Unterwelt als düstere Großstadt
Nun darf der Zuschauer zum ersten Mal die VR-Brille aufsetzen, in der später auch noch das Elysium und das Happy End erscheinen, gestaltet von der Augsburger Produktionsfirma heimspiel. Bücker macht durch diesen Medienwechsel zwei schwer in Bilder zu bringende Sphären darstellbar, indem er sie in die Welt der Computerspiele versetzt. Die Unterwelt ist eine düstere Großstadt, das Elysium eine antikisierende Wellness-Oase, in der ein weiblicher Koloss von Rhodos das Schwimmbecken aus seiner Scham befüllt.
Zwischendurch befinden wir uns wieder im Museum, das nicht am Mangel seltsamer Besucher leidet. Wenn Euridice zum zweiten Mal stirbt, setzt sie die VR-Brille auf, in der auch Orfeo das bürgerliche Eheglück beim Einrichten einer Wohnung kennenlernen darf. Zuletzt springt die Inszenierung aus der Pinakothek assoziativ über die Antike und das Abendland auch noch auf eine griechische Insel, was zumindest politisch aller Ehren wert ist.
Die VR-Brillen mit ihrem Panoramablick machen eine Menge Spaß
Die beiden Hosenrollen bleiben Frauen, ohne dass die fluide Erotik die Handlung verunklaren würde. Natalya Boeva singt die Titelpartie eher hartstimmig. Jihyun Cecilia Lee überrascht als Euridice mit einer ungewöhnlich klaren und ausdrucksstarken Stimme. Weil sie in der hier gespielten italienischen Erstfassung nicht viel zu singen hat, wurde eine Arie aus der französischen Version hinzugefügt.
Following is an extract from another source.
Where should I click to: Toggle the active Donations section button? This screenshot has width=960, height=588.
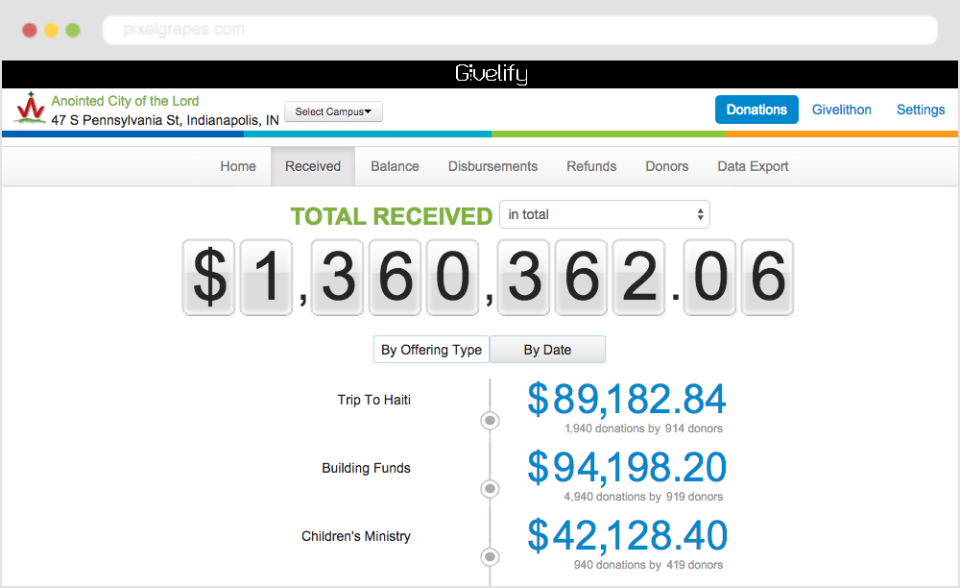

Die Augsburger Philharmoniker mühen sich mit Gastmusikern unter Leitung von Wolfgang Katschner redlich um einen historisch informierten Klang. Er kommt wegen einer coronabedingten Übertragung aus dem Orchesterproberaum allerdings leicht blechern und mit zu viel Hall im Saal an.
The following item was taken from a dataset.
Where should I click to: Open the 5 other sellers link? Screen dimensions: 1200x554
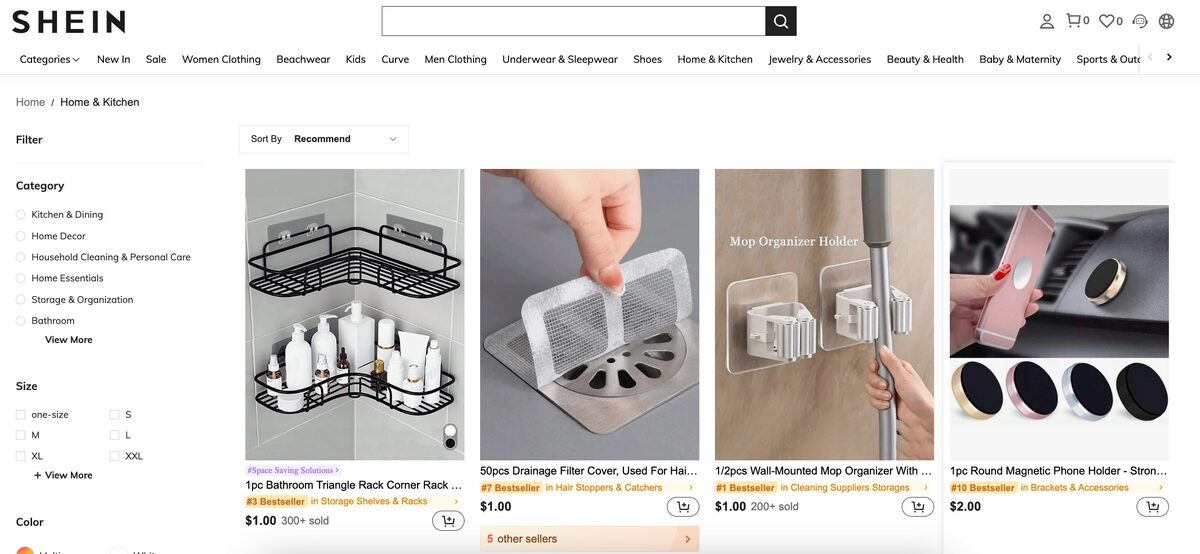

Weil die Musik auf diese Weise barocker wirkt, stellt sich kaum die Frage, ob Glucks frühromantisches Pathos wirklich zu einer Ironisierung im Stil neueren Händel-Inszenierungen passt. Dass die Museums-Story mit dem Rest unverbunden bleibt, wird von der Bilderflut wettgemacht. Denn die VR-Brillen mit ihrem Panoramablick machen eine Menge Spaß. Ob sich das Verfahren auch für andere Bühnenwerke mit fantastischen Welten eignet, wird sich weisen. Ein Anfang jedenfalls ist gemacht.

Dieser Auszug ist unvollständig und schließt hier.